Araştırmalar 35 – 39 yaşları arasındaki 3524 erkeği 15 yıl boyunca izleyerek, belirli bir davranış şeklinin koroner kalp hastalığına sebep olduğunu son derece açık şekilde ispatlamıştır2. Araştırmalar koroner kalp hastalığı açısından yüksek risk taşıyan A tipi davranış biçimine sahip bir kişinin; hareketlilik, ihtiras, rekabet, saldırganlık ve düşmanlık duyguları, zaman baskısı ve tek açılı kişilik (sâbit fikirlilik) gibi özelliklere sahip olduklarını göstermiştir. Buna mukâbil bu özellikleri göstermeyen rahat, sakin ve güvenli kimselere B tipi davranış biçimine sahip denir. Araştırma sonuçları, B tipinde olan kimselerin, A tipine sahip kimselerden daha uzun yaşadıklarını ve daha az hastalandıklarını göstermiştir.
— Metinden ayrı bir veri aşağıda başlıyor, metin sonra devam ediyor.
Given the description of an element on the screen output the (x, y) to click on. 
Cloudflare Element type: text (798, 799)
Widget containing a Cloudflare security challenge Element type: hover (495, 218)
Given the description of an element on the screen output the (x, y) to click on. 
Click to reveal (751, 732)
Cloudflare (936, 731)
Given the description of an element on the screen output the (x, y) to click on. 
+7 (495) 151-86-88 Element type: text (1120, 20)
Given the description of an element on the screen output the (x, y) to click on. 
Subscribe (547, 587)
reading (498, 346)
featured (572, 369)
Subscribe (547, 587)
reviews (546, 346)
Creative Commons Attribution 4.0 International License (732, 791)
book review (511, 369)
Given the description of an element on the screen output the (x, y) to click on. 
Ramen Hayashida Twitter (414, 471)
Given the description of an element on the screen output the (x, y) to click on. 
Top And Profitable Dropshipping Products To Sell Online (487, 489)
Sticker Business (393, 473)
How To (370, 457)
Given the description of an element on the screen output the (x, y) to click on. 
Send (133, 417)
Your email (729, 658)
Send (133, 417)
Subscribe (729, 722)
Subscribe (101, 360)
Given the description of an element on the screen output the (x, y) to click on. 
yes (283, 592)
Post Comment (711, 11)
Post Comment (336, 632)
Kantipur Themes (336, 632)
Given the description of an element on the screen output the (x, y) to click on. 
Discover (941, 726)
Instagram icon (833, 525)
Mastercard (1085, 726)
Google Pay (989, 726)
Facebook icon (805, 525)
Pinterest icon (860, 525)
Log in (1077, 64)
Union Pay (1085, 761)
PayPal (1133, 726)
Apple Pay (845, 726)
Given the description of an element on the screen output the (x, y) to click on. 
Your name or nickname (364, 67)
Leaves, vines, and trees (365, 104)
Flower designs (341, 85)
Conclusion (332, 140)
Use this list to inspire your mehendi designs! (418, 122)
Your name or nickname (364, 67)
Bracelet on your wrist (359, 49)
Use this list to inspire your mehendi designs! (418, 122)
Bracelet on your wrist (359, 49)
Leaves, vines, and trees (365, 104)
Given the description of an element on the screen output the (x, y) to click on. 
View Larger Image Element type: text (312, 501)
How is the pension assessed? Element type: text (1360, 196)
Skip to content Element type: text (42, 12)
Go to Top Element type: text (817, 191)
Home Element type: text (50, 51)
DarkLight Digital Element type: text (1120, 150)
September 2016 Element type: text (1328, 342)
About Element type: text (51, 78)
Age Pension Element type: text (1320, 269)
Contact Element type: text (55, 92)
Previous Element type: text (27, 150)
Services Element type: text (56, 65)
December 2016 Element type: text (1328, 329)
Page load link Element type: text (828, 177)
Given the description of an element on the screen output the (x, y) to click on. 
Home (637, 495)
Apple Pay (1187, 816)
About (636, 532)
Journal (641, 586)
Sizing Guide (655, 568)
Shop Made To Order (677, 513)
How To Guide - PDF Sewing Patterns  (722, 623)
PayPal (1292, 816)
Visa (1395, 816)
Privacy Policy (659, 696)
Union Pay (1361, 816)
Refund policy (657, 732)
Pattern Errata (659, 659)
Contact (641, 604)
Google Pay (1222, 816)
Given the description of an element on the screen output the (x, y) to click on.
Peki insan üzerinde bu kadar tesirler icrâ eden stresle nasıl başa çıkarız?

Öncelikle stresin bizim dışımızdaki olaylardan nemâlanıyor olduğu gerçeğini unutmamamız gerekir. Ancak unutmamamız gereken bir diğer husus da, her ne kadar dışımızdaki olayları kontrol etme imkânımız olmasa da dış olayların bizdeki şiddetini ve süresini tayin edebilme imkânına sahip olduğumuzdur. Nitekim Allah insana bu kâbiliyeti vermiştir.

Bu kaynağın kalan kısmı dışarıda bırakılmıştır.